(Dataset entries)
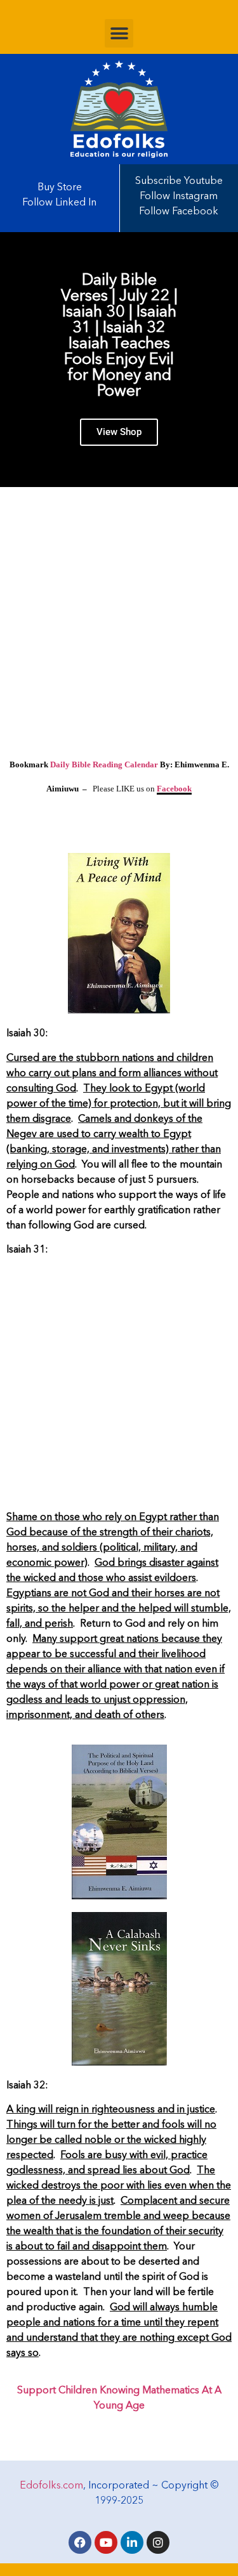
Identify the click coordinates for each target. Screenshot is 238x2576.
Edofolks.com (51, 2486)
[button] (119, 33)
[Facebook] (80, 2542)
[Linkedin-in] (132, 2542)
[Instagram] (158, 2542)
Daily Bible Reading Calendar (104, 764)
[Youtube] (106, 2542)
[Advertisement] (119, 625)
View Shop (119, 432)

---

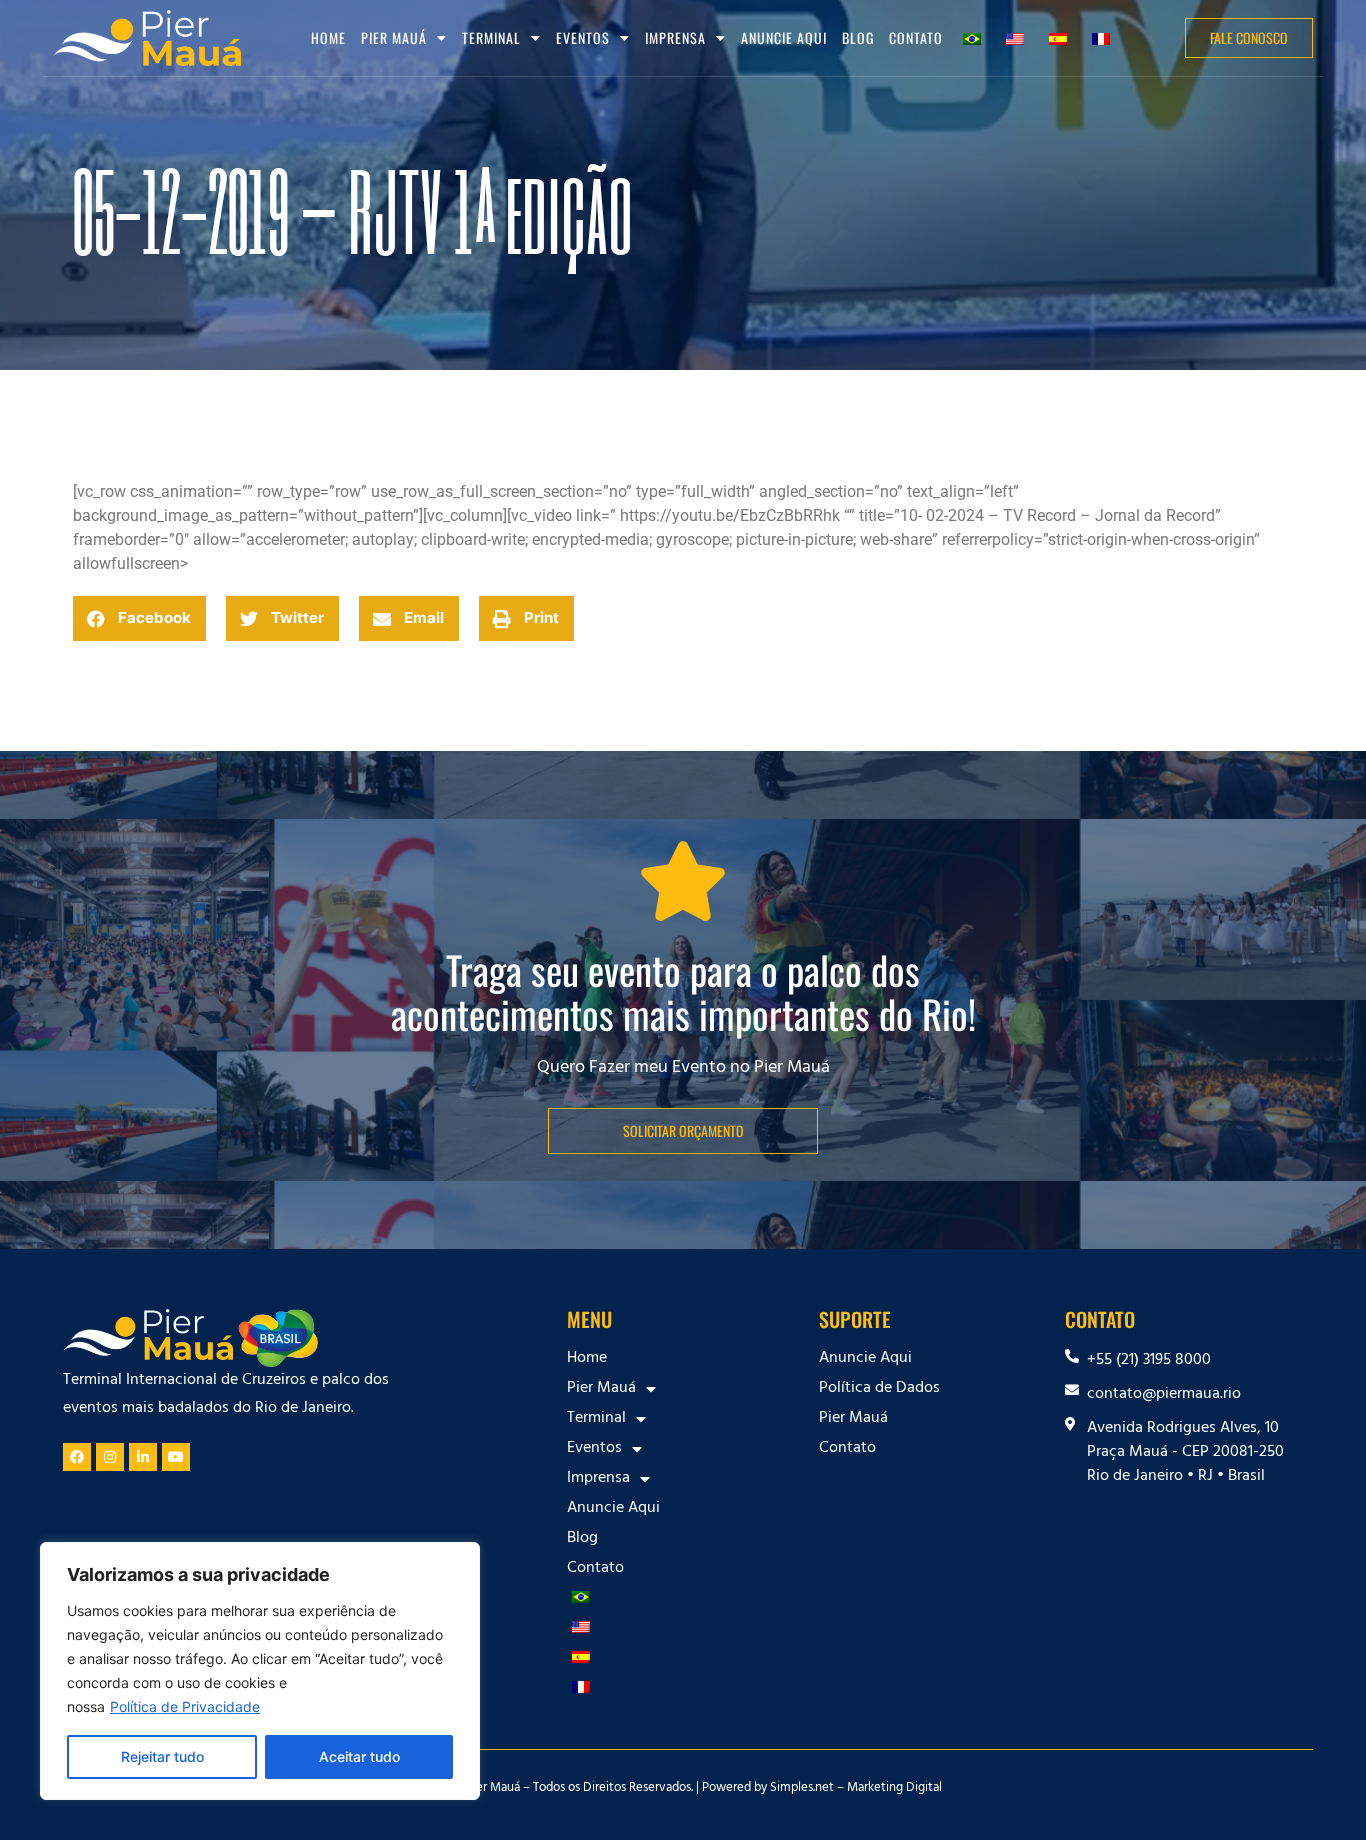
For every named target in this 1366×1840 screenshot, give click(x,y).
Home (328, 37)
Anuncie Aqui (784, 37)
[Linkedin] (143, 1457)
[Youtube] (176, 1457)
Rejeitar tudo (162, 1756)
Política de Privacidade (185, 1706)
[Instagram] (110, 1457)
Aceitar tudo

...

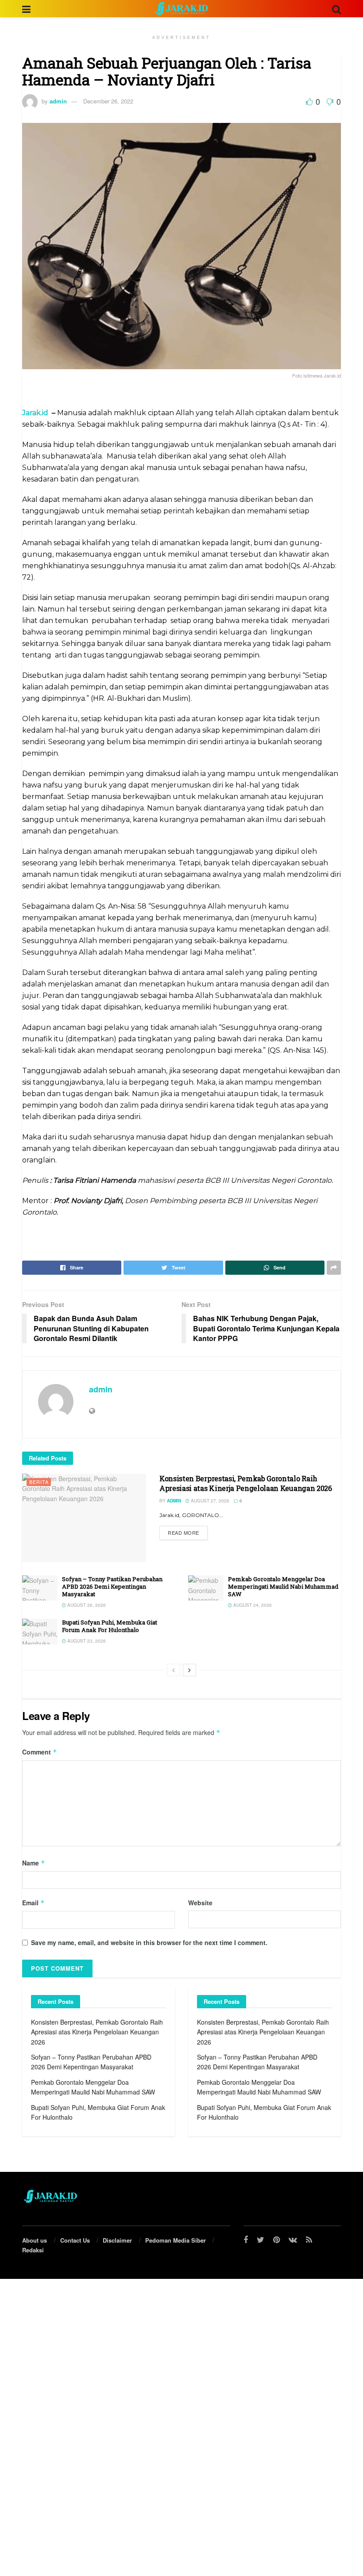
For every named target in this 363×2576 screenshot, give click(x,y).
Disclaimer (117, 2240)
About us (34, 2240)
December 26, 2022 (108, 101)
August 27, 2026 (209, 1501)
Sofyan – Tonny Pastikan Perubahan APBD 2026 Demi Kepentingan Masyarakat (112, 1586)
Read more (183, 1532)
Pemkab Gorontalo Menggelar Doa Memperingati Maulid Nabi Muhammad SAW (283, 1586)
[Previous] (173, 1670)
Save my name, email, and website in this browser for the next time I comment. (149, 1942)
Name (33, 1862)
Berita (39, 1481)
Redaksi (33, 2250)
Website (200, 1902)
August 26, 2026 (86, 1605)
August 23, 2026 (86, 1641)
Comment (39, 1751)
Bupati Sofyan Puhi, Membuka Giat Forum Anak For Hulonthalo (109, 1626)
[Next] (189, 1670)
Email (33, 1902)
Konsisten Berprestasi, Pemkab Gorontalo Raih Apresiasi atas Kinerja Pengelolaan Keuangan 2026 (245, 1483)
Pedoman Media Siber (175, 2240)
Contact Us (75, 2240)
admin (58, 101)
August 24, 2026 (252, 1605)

# [PROBLEM DESCRIPTION]
Locate the word "target" in the records above, and return each line that has it.

# [RESPONSE BELOW]
Identify the click coordinates for each target. Screenshot is 238x2576.
For every named target in this 1366×1840 screenshot, give click(x,y).
For every named target in this 363×2576 screenshot, give click(x,y).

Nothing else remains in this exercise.